Old people in particular have been pandered to the excess. No longer "old" they are now "senior" with all the "rights" commerce can think up to grab a piece of their social security checks. While there are now times when I can get reduced prices at a restaurant or movie, I refuse as a matter of personal dignity. Funny -- but I don't think any society should feel honored because I've stuck around a certain number of years. Right now I feel as I did when I was 25 and expect to be treated that way. Sure, if you're old and can't afford certain luxuries a price break might be needed, but all too often these breaks are abused by arrogant and selfish old people who, for some reason, have come to believe they are "owed" something just because they are still alive. Again -- those in proven need should be aided, but the key word is "proven."

Anyway, I lived near an area of well-to-do, old fat cats looking for and demanding every price break they could squeeze from the rest of us.

A good example was an elderly old man who could afford the best in health care but insisted on going to some rotten HMO that took two dollars from him with every visit, while it sucked the balance of $48 from Medicare.

One day this fellow came in complaining that he had a bad knee. When asked why he hadn't come in earlier, he told me that he had gone to the HMO for the problem because it only cost him two dollars. The visit, however, had not been very satisfactory since the doctor had only stuck his head in the door once to ask what was wrong. When the patient said his knee hurt, the doctor told him to take a couple of aspirin and left. So much for two dollar health care. Fortunately, I had a graduate degree in chiropractic orthopedics and was able to apply the correct therapy -- but for a bit more than two dollars.

All too often, however, chiropractors stick strictly to the spine as if this were God's territory -- a place where only the likes of B.J. Palmer might dwell. The rest of the body is just a bag of rather useless bones hanging around the spinal column.

For the progressive and the enlightened, the book Knee Pain and Disability, by Rene Cailliet, M.D., is for you. Cailliet is, of course, not a chiropractor and never references or even looks in our direction in his texts. If you can get past this hurdle you're in for a treat because few health professionals can pack so much information so succinctly into one volume.

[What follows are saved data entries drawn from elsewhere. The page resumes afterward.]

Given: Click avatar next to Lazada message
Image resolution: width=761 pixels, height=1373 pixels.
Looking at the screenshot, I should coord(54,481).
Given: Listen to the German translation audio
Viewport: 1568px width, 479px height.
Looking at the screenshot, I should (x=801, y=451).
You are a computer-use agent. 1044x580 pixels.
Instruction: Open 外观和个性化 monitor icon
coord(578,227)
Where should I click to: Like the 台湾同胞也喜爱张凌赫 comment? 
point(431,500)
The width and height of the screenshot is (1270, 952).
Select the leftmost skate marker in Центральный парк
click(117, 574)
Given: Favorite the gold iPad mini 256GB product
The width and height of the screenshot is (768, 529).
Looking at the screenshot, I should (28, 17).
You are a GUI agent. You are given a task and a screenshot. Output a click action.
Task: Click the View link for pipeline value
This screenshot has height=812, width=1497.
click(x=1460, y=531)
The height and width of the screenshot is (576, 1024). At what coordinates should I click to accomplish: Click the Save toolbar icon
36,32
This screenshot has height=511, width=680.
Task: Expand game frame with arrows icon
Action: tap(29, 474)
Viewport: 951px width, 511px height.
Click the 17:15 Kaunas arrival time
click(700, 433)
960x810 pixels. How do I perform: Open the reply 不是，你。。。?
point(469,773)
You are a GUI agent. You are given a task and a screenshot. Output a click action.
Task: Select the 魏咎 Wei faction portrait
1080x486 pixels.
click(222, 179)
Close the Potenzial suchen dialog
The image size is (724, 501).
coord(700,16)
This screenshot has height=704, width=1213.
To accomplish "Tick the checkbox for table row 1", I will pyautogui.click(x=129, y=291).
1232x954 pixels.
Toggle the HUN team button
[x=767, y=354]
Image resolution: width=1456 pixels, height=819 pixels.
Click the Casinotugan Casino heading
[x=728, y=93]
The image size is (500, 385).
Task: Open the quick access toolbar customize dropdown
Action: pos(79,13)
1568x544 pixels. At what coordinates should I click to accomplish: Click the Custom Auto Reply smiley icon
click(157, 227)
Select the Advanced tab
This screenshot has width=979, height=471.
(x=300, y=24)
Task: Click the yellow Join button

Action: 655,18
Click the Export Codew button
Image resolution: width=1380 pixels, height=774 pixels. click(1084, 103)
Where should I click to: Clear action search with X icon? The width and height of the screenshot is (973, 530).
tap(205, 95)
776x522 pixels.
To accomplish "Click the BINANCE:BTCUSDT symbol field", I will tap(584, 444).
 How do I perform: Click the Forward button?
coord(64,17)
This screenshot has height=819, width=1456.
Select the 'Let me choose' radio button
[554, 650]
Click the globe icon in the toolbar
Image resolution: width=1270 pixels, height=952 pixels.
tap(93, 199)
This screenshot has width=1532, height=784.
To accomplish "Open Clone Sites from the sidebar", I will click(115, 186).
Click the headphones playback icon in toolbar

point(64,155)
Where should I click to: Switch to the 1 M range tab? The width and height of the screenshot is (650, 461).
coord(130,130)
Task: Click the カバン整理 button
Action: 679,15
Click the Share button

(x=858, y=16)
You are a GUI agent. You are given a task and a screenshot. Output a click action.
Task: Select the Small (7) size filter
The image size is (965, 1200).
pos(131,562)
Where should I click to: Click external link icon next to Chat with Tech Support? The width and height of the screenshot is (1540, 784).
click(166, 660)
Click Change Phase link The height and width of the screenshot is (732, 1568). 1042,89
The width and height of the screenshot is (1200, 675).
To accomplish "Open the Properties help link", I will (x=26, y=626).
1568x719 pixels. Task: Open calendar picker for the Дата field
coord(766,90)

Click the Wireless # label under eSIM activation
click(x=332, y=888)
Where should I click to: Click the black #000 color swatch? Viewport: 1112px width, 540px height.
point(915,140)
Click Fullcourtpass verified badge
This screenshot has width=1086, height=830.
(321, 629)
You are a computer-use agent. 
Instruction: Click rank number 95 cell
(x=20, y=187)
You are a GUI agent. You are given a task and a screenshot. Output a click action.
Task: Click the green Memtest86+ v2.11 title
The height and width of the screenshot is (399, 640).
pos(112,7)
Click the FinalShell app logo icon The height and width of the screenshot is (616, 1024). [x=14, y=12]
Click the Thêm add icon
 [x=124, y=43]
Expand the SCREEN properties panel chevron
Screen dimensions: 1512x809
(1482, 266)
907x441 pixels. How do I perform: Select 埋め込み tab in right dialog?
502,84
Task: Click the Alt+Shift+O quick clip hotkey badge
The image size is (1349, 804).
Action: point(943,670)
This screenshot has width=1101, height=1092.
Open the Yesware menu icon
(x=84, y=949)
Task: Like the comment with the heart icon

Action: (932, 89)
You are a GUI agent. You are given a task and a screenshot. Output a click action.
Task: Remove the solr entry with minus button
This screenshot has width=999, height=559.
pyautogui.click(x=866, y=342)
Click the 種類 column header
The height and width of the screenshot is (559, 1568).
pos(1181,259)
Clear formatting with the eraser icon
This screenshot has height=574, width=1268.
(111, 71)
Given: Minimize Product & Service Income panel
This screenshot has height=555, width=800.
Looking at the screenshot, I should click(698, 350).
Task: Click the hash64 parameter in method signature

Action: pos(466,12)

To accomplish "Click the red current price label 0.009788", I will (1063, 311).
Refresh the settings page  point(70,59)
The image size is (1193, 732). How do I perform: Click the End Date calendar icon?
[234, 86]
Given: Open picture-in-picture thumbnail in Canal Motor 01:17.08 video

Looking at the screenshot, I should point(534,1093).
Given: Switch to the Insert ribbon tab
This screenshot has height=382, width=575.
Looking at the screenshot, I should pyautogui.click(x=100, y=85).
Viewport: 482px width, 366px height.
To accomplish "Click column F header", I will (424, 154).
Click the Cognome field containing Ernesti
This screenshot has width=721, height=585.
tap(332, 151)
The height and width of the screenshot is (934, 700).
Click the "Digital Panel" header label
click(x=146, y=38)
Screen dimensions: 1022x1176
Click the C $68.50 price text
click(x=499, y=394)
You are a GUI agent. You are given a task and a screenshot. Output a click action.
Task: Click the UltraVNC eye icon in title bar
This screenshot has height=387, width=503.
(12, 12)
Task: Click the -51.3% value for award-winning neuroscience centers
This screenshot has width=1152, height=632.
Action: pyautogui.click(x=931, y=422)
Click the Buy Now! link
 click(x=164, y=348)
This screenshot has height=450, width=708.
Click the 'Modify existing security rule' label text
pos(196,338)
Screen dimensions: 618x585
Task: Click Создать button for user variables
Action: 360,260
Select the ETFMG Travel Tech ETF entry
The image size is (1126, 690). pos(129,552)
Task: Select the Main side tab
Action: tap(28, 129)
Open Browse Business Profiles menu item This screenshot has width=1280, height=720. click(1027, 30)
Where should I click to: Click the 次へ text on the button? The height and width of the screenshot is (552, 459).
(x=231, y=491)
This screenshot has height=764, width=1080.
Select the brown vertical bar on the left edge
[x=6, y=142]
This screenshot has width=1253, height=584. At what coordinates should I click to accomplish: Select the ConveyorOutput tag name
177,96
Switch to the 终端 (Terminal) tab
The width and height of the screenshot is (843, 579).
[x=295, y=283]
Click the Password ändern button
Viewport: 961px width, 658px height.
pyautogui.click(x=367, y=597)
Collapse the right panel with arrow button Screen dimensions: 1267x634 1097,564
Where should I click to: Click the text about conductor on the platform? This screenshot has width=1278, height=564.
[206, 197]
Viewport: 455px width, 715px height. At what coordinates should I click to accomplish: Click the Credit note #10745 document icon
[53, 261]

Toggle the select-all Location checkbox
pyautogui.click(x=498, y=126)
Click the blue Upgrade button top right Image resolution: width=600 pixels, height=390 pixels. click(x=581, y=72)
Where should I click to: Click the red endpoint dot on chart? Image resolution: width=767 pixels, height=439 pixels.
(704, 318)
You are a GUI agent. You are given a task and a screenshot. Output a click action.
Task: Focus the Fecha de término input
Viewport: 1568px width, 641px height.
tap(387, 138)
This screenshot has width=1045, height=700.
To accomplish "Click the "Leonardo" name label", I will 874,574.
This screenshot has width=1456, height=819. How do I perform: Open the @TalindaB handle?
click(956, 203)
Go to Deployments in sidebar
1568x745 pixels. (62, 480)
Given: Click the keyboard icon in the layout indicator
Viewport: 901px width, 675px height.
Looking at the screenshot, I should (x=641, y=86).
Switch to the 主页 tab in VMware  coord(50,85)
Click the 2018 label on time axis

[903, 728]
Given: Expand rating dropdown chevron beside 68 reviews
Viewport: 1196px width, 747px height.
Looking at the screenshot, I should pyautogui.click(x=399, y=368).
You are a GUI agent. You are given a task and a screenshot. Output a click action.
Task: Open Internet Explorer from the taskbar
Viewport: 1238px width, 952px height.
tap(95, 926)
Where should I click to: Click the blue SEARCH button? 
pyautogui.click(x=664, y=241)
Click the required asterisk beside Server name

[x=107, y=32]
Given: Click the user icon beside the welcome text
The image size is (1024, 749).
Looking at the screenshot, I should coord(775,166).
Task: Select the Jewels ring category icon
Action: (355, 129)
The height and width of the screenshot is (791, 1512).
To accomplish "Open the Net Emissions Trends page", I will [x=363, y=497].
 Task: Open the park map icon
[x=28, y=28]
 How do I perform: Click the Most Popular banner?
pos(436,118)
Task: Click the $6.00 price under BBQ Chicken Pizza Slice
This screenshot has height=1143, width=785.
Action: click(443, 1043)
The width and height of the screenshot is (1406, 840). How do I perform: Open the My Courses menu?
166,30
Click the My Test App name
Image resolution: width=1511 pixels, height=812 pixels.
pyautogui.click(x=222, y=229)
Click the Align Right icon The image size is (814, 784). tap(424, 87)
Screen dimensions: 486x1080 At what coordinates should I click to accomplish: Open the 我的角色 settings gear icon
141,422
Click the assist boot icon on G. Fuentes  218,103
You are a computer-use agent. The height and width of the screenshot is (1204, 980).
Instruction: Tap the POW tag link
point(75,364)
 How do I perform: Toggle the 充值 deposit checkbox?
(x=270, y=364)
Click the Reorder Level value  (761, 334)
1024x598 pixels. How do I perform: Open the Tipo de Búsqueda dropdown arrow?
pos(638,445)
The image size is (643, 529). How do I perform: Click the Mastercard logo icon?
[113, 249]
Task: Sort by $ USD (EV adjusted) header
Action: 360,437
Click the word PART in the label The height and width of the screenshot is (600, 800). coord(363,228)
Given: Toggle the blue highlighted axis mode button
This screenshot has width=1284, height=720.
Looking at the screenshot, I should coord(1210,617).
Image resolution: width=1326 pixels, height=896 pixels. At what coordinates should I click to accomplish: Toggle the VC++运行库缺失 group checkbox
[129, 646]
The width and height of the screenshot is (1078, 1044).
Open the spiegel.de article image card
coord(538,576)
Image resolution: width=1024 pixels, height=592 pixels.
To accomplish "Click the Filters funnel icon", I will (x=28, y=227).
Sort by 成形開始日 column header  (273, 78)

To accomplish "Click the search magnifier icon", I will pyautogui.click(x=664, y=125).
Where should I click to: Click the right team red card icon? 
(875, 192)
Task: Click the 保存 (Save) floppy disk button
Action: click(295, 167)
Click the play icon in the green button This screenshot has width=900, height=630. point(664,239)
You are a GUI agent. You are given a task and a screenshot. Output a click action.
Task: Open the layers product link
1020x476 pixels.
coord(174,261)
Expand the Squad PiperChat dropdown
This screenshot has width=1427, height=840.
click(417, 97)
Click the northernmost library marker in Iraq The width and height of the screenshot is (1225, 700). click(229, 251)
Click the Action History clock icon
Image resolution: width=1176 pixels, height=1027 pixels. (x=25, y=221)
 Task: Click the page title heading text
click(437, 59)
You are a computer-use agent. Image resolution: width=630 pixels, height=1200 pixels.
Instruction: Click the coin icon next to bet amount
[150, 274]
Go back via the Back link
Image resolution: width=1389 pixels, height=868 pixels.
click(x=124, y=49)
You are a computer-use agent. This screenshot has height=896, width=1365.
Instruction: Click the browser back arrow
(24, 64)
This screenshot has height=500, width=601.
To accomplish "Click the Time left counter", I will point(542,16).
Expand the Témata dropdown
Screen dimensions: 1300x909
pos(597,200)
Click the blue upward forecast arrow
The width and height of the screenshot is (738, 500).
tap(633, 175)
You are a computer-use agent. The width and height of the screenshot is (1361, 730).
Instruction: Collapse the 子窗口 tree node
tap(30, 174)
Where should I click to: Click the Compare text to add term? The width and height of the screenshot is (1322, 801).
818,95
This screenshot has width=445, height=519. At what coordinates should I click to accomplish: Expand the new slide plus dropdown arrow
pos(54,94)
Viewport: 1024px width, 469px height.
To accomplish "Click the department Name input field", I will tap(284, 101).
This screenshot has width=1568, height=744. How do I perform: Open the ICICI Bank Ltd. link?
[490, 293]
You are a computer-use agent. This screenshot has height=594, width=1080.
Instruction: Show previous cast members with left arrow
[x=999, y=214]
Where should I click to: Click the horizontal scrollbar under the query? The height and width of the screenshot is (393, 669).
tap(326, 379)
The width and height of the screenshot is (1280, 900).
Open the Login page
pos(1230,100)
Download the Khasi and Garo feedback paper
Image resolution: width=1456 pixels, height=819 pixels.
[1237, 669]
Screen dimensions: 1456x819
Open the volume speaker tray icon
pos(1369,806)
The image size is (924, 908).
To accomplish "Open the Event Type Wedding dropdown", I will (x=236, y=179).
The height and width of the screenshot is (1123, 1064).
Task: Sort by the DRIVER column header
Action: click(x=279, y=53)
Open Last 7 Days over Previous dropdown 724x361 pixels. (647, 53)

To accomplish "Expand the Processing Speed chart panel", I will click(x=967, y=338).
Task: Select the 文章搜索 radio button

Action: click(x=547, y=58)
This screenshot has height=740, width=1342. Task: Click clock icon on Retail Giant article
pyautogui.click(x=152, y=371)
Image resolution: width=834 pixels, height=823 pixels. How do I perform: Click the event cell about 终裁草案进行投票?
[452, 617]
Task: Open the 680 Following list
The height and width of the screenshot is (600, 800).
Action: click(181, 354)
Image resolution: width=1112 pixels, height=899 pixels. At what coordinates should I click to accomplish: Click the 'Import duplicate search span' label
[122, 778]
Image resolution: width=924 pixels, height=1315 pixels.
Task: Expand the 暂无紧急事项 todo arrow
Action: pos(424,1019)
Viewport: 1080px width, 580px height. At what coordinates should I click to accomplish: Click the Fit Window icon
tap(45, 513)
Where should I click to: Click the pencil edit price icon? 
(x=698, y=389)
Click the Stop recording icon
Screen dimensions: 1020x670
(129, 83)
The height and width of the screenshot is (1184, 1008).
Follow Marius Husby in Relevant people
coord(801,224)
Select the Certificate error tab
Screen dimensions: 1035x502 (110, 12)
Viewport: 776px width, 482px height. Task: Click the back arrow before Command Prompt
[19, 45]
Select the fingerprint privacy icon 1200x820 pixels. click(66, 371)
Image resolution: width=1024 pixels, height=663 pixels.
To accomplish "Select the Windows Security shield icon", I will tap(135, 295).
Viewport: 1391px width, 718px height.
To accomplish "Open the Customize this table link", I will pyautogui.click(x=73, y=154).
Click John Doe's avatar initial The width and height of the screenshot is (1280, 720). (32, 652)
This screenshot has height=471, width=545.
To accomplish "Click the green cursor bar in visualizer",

In its 177 pages are 10 chapters and 126 listed illustrations of written and graphic clarity that only Cailliet seems to have mastered. As with his other body part texts, Chapter one is on the structural anatomy of the knee. This alone, to me, is worth the price of admission and is followed by one of equal value on the functional anatomy. The following chapters are about meniscal, ligamentous-capsular, and patellar injuries. The arthritides affecting the knee follows and is one of the best chapters I've ever read on the subject. The last three chapters cover fractures, deformities and finally the knee in cerebral palsy.

While his approach to all of the preceding is essentially medical in character, one can easily discern the fine thread of conservatism through the therapeutic fabric he espouses.

It matters not if you plan to treat old or new knees -- if you plan to treat the whole person the Cailliet series is a treasure of which the text on the knee is an excellent example.